Different methods presenting cumulative data are given in the literature. The cumulative version of the distribution function visualises the main feature of the time series, i.e. the maximum of the season, in a rather hidden way. Cumulative curves are S-shaped and such a curve can be produced for the growth of organisms or, as proposed by Pathirane (1975) and Ribeiro et al. (2007), for the pattern of airborne pollen concentrations. They can be described using models based on the logistic function, and its basic formula and numerous modifications have been presented, among others, by Gregorczyk (1991) for plant growth. The presented results confirm the statement of Ribeiro et al. (2007) that the model performs well and the strength of the fitting is not dependent on the type of taxon. Compared with logistic functions, the cumulative Gaussian distribution performed poorly.

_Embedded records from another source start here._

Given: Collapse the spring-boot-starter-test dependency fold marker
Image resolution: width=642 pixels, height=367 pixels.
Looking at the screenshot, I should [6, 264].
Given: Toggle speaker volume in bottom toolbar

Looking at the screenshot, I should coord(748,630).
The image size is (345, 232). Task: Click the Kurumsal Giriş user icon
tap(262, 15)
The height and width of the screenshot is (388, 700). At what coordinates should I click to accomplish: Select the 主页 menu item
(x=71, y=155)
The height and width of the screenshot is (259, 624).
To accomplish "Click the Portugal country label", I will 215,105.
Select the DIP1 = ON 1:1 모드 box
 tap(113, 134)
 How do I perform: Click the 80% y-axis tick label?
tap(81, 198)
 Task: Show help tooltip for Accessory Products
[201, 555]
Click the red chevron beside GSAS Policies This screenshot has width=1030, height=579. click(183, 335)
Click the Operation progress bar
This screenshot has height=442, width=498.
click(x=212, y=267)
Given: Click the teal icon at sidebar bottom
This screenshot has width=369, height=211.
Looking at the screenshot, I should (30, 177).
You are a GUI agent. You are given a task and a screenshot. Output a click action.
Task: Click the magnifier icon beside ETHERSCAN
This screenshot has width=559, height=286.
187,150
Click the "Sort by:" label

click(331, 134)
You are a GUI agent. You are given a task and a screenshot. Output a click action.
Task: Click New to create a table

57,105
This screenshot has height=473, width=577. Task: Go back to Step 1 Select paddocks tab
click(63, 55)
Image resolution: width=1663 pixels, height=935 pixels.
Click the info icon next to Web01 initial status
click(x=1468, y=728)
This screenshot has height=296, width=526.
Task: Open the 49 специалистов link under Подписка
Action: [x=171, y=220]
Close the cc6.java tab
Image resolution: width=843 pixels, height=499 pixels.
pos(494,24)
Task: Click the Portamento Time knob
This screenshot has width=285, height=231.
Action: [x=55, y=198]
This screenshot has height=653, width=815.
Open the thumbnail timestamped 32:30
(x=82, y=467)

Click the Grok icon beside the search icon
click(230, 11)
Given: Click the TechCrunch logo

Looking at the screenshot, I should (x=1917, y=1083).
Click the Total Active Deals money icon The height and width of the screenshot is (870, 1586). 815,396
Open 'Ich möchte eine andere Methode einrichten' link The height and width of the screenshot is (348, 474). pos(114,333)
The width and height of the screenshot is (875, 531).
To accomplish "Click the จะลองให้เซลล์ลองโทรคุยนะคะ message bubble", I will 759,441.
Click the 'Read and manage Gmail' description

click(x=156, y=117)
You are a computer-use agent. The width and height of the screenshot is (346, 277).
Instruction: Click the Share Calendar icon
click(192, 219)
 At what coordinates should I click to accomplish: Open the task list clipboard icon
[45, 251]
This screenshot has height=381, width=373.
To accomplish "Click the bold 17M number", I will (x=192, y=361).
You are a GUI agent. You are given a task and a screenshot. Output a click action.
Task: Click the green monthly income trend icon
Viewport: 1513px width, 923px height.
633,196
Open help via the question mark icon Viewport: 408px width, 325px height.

Outlying or suspicious values (a mistake in the identification of pollen grains, equipment error) can reduce the effectiveness of models. Decisions about the rejection of atypical or suspicious results should be made on a case by case basis, taking into account all possible factors affecting the pattern of occurrence of airborne pollen and fungal spores such as: taxon, the specificity of pollination or sporulation, the flora of the region, human activity, or the purpose of the research.

Several methods for defining the limits of the pollen season are given in the literature. Jato et al. (2006) compared them in detail and proposed that the type of taxon (mono- or multi-species) and sensitivity to weather changes should be taken into account in defining pollen season dates. We have defined the seasonal occurrence of airborne pollen and fungal spores by making an assumption that they are regular and close to symmetry. We have based the definitions on the Gaussian distribution what is novelty in aerobiological study. The dates of seasons can be very quickly calculated having only two parameters: the estimated time of maximum and SD (t 1  ± s). The proposed method should be used when we are interested in a condensed season. The second method is based on percentiles calculated from adjusted results, and it is more time-consuming. The analysis of the results shows that the type of method should be adjusted to the type of taxa, which is consistent with Jato et al. (2006) suggestions.

5 Conclusions

The models based on the Gaussian and differentiated logistic functions are robust and suitable for pollen grains and fungal spores. They are recommended for unimodal seasons. They are quite resistant to outliers. Two novel methods for defining pollen seasons have been proposed for aerobiological studies. They are based on the Gaussian function. We suggest that they should be used to define the main pollen season. Comparisons of season dates defined by several methods show once again that, depending on the purpose of the research, the use of the same method for all taxa is not always justified and; moreover, one should consider whether in some cases the start and end of the season should be defined using different methods. In spite of the fact that seasonal curves are often characterised by positive skewness, the model based on the gamma distribution was not very effective. Friedman’s smoother method is very good for graphically presentation of time series of pollen and fungal spores. It is not easy method; it needs the knowledge of R programme language.